也不知道是不是冤家路窄,兩人就像是卯上了似的,在青河鎮鬼市因為一盞逐月燈再次結仇,男人因為輕敵被他按在槐樹,那雙眼睛寫滿了不可置信。

“你是何人?”錦袍男子絲毫沒有因為扣住他咽喉的手而收斂語氣,一雙眼睛發出奇異的光彩。

不知道為什麽,在男子灼灼目光中,他感覺右眼一跳,輕輕松了手指。

他將手收回,沒有回答,只將男人強塞給他的混元珠放進男人手裏,“本無意和公子出手,只是這盞逐月燈我已許諾他人。”

指指站在一旁抱著逐月燈眼巴巴看著他們的女童,又看了眼可以買下半個鬼市的混元珠,他嘆了一口氣繼續道,“逐月燈三兩碧枝便可得一盞,公子再去尋尋未必不可得。”

說罷,牽著誤入鬼市的女童緩步離去。

男子靠著樹枝目視著一襲白袍的郎君走上斷塵橋,將逐月燈點亮放入款款流動的忘川之中。

逐月燈搖曳兩下,船上面容哀戚的女人像是驚醒了一般,她緊緊捂住嘴無聲地流淚。

“囡囡——”她拼命擠向船頭,撐船的陰差看見搖曳的逐月燈沒有阻攔,她大聲喊道,“好好聽話!”

“囡囡乖——”

男人絲毫不關心這對陰陽相隔的母女如何互訴思念,他只看著那道頎長的身影。

……

碣山之上,一群頭頂朱砂的白鶴振翅從溪邊飛起。

山頂幾乎被移為平地。

男子換了身玄黑大氅,立在斷壁之上,手裏握著一根紫色的翎羽。

“又見面了。”他嘴角勾起極具侵略性的笑容,整個人如出鞘的利劍一般鋒利,眼睛卻看向地上的女子——身邊的人。

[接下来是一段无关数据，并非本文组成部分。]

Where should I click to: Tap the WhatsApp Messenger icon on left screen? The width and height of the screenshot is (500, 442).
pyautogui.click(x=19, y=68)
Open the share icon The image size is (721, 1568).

女子額頭上鮮血淋漓,躺在地上不斷□□,但著白衣的郎君用手一撫,那傷口便愈合如初。

再見女子,已然昏睡過去,神情安寧。

“懷瑾。”把玩著翎羽的男人輕笑一聲,報上自己的字。

握瑾懷瑜,比喻君子品性高潔如美玉。

但面前人為了做件大氅不惜將修為人形的茨水涀釵重要的翎羽生生拔下——

跋扈桀驁。

絕非君子。

“無需多言!”他右手握劍,腳尖在地面一點便飛身而上。

兩人轉瞬之間便再過了數十招,一時之間,整座碣山走獸飛鳥悉數向外奔逃。

他察覺到兩人再這樣下去,別說碣山,便是方圓百裏內也難有活物,於是在於對方兵刃相接的瞬間發動了縮地成尺——

想要轉移至北陸荒原處。

然而男人又豈是善輩,自是與他纏鬥,完全無視扭曲的空間。

待他睜眼之時,只發現二人已經落入了一處小世界。

碑石高聳入天,上刻“無方”二字。

晝夜交替不再依靠太陽的東起西落,而是金龍巡游。

若金龍一日不出,便一日無光;若金龍一月不歇,便日日白晝。

而興風起雨全全依賴於應龍。

若是兩龍相鬥,則山川走勢瞬息陡變,滄海桑田彈指之間。

龍族是這個世界唯一的主宰。

雖為世界境界完整,無方界中亦存有魔、妖、鬼與人,然而它們與龍族相比,猶如螢蟲之於皓日。

這應是神界盛極之時某位大能的遺留。

雖然不能與真龍媲美,但即使為龍族投射的影息,也足夠護住這一方世界了。

兩人終於停止了打鬥——

因為更大的危機接踵而至。

一雙巨大的眼睛出現在瞿懷瑾身後,暗金色的豎瞳中有著近乎天真的好奇與殘忍。

“生死之交。”瞿懷瑾喘息著仰躺在亂石堆裏,黑色大氅早已在戰鬥中撕碎,身上只留下全是血汙的單衣,他發絲和血凝結在一起,上面甚至還有泥土和石粒,整個人從未有過的狼狽,聲音裏卻帶著一點不合時宜的輕松與暢快,“還不能告訴我你的真名?”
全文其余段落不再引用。